◆ Task requirements
1) Transcribe the portion of the article on composite welding between "Other honourable mentions" and "in the industry.", inclusive.
2) According to the article on composite welding, what signal frequency do the ultrasonic heads commonly used to weld lightweight thermoplastic composite beams in space shuttles use?
3) Proceed with the article on composite welding, beginning after its final sentence.

◆ Quoted passage

::::::::

Your chair doesn’t get carved out of a tree, your bicycle isn’t fully demolded and ready to ride – materials and parts need some joining to make an assembly of a larger structure. In general there are three main joining techniques for materials: adhesive, mechanical and welding. Through this article we will try to focus our attention on welding – the joining method that is being widely explored in aviation and automotive sectors nowadays – especially when considering the composite materials replacing the currently dominating ones (i.e. steel).
Welding is the act of fusing two material parts together through application of heat and/or force.
A specific large class of composite materials known as Thermoplastic Composites are essentially plastic polymer materials that can be moulded and shaped at a certain temperature, then cooled into a finished version. This cycle of heating and cooling can be repeated which makes the final composite a material with exceptional shelf life.
Unlike thermoset composites, due to the melting and solidification feature of thermoplastics, they can be welded – making them excellent candidates for applications that cannot support bolted/riveted joining methods (I.e. the aerodynamic surface of an aircraft).
This process is used to transfer magnetic flux that creates Eddy Currents generating heat in the composite material particles which have conductivity. When applying el. current to induction coil – the process starts. Surely not all thermoplastics have the particles that have conductivity, however Carbon Fibres – which are the more common ones – have this ability. This process can be used in aerospace, automobile, construction, oil & gas and furniture industries alike.
Ultrasonic welding is one of the more time-efficient methods of composite welding. In this method a thermoplastic resin is placed between the layers of composites that will be welded; the vibrations of the sonotrode heats thermoplastic resin in seconds (with no need to generate electrical current), the parts are then clamped together to weld. Ultrasonic heads using 20 KHz signals are commonly used to weld lightweight composite thermoplastics (Gr-Ps) beams in space shuttles.
Resistance welding includes the logic of placing a conductive layer (i.e. a metal mesh) in between the layers of composites which will heat when an electrical current is applied, melting the composite parts together.
Later, after the cooling and solidification – the metal particles become a part of the structure.
Other honourable mentions in the composite welding techniques is Fusion Welding which is used to join fibre reinforced thermoplastic structures by placing resistance wires or a mesh of stainless steel screen, melting them and applying pressure on the bonding location; or in the case of ceramics and/or metals welding friction welding and isostatic compaction welding methods are showing high productivity and wide use in the industry.
Welding, being a process of joining two parts together, requires certain energy (temperature, pressure, etc.) to be applied and technique to be carried out as discussed above. The levels of these applied energy and precision have been calculated over hundreds of tests and identified per specific technique, type of composite, final application.
Ensuring the precision of these applied energy and techniques is an important task during the welding and after – when maintenance strategies are implemented. The standardised monitoring methods are not easy to follow and guarantee in practice. Think about it, how are you supposed to know if for example the temperature has exactly reached the necessary level, or if the cooling of the material didn’t ever slightly deform the material, if the welding path isn't internally damaged?
Furthermore, how could you exactly ensure the above mentioned during the life-cycle of the material when they are used in the structure like a commercial aircraft, products, etc.).

::::::::

◆ Provided material
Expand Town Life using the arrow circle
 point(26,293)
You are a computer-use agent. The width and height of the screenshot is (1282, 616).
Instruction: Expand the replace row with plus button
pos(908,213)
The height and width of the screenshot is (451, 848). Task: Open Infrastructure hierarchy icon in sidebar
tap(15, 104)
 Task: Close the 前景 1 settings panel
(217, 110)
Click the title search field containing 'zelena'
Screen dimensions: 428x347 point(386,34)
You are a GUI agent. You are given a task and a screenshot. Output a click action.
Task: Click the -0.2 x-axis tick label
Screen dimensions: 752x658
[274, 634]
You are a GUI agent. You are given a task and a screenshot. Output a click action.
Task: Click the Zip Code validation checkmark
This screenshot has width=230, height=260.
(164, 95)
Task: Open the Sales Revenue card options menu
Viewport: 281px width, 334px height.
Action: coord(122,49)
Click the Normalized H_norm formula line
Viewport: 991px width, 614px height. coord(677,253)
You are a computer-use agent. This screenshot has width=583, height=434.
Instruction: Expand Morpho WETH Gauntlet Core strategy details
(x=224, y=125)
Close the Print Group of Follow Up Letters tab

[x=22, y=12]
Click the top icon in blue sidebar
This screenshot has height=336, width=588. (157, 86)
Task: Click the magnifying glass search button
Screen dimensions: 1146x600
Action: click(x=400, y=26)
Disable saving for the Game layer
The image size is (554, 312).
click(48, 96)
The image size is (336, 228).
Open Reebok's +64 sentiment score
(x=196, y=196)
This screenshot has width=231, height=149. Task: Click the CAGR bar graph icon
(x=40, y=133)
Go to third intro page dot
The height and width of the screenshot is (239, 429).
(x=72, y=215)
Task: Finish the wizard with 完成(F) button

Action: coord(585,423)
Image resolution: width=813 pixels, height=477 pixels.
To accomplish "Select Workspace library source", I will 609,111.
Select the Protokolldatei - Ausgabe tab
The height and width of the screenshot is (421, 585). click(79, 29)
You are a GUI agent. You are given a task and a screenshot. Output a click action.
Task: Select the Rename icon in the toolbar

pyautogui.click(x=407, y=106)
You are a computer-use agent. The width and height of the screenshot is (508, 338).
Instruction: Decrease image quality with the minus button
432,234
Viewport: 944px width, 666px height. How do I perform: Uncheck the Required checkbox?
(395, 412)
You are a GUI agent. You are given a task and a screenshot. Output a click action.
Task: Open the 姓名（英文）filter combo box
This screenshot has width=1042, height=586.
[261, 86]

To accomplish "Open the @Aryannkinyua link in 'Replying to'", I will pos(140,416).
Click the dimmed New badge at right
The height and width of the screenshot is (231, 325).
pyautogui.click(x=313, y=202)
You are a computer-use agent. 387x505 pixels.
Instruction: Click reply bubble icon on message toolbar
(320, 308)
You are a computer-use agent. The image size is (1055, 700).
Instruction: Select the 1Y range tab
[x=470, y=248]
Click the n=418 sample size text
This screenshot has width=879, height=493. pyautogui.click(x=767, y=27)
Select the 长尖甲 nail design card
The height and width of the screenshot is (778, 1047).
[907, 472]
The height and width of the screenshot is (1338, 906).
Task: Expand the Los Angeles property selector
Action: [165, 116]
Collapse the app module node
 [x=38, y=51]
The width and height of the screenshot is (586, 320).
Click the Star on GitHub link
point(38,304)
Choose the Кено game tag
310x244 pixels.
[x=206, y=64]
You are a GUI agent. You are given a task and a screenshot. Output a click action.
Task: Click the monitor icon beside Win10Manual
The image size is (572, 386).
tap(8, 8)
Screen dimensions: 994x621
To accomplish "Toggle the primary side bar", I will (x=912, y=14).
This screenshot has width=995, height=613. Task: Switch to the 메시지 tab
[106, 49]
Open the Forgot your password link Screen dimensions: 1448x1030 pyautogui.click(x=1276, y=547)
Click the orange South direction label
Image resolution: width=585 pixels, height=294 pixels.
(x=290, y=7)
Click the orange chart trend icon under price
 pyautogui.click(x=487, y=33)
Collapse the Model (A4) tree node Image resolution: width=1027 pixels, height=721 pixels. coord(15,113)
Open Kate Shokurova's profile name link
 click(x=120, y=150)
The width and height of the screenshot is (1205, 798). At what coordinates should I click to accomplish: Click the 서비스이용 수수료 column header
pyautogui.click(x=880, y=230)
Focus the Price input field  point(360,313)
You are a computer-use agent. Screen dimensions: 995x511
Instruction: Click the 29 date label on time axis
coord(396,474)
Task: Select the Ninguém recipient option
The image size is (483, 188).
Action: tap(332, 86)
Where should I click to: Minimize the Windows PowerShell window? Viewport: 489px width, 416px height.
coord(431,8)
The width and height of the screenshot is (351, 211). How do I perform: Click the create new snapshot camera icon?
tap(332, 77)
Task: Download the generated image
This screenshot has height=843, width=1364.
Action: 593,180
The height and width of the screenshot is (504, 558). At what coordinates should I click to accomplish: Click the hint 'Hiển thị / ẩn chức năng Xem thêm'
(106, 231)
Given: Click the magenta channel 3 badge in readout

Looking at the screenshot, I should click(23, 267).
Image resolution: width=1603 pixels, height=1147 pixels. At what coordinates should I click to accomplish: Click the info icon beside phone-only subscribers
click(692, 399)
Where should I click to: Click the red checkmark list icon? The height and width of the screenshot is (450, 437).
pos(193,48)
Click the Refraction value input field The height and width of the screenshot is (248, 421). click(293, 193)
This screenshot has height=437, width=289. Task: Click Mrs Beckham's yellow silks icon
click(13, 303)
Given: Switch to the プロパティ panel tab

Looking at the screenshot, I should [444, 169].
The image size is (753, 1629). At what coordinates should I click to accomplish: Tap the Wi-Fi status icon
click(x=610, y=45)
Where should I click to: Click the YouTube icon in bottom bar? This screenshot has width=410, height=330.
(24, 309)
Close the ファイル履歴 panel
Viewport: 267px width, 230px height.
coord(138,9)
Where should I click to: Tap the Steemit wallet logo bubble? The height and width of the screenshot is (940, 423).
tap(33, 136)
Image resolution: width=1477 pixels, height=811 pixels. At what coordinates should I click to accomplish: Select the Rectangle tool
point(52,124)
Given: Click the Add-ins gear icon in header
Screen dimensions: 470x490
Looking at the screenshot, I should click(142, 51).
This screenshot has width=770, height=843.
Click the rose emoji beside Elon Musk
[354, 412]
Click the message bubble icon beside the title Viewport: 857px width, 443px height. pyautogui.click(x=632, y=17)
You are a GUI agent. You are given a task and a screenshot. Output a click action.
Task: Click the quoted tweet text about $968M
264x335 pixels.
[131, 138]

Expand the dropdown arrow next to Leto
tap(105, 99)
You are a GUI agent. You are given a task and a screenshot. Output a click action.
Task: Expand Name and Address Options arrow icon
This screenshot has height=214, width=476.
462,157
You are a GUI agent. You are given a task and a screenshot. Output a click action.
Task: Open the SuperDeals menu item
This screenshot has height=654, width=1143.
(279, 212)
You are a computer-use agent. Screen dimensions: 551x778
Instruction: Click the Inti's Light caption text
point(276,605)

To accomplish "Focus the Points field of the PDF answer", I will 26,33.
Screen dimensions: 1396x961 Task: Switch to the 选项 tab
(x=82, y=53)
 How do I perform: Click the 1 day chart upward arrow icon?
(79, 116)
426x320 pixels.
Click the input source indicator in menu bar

::::::::

◆ Outputs by task
1)
Other honourable mentions in the composite welding techniques is Fusion Welding which is used to join fibre reinforced thermoplastic structures by placing resistance wires or a mesh of stainless steel screen, melting them and applying pressure on the bonding location; or in the case of ceramics and/or metals welding friction welding and isostatic compaction welding methods are showing high productivity and wide use in the industry.

2) 20 KHz

3)
In general, be it a composite material or not, welding is a material joining technique. It is widely used for repair as well – to rebuild the load path through the structure, and to match the original properties of the structure, such as the strength, stiffness and weight.
Unfortunately the welded structure is not homogeneous as a full piece of material, thus the general tradeoffs of the repair welded, or generally, welded structure can appear:
The welding (especially repair welding) is being calculated to an acceptable strength, stiffness and weight limits. Taking into account the safety-critical application of these repairs – it is integral to control the welding process and to integrate maintenance tactics for the integrity monitoring through the rest of the life cycle of these materials.
An unfortunate result of improper welding process and lack of control was the first Starship by SpaceX – the crew of which was contracted by a water tower company – the welds were not automated, it was hard to ensure homogeneity, the welding paths were not treated and finally when one of the welds failed – the mark 1 exploded. SpaceX then made extraordinary improvements on mark 2 of Starship.
The above example proves the famous notion “If you think knowledge is expensive – try ignorance!”.
There is a documented monitoring gap in the industry of composite welding that needs filling. The transition in the industry is to inline process control especially with thermal measurements that are carried out real-time instead of setting a calibrated standard for the bulk of manufactured composites.
Currently a variety of sensors and sensing assemblies are being tested for in-situ monitoring of welding which can be explored in the CompositesWorld article .
Especially to ensure the integrity of i.e. aeroplane fuselage with welded parts instead of riveted or adhesively attached ones – it is clear that the industry will need precise argumentation and data that each and every individual joining is conducted properly, and the preference here is to conduct, collect and further continue the monitoring within the welded part.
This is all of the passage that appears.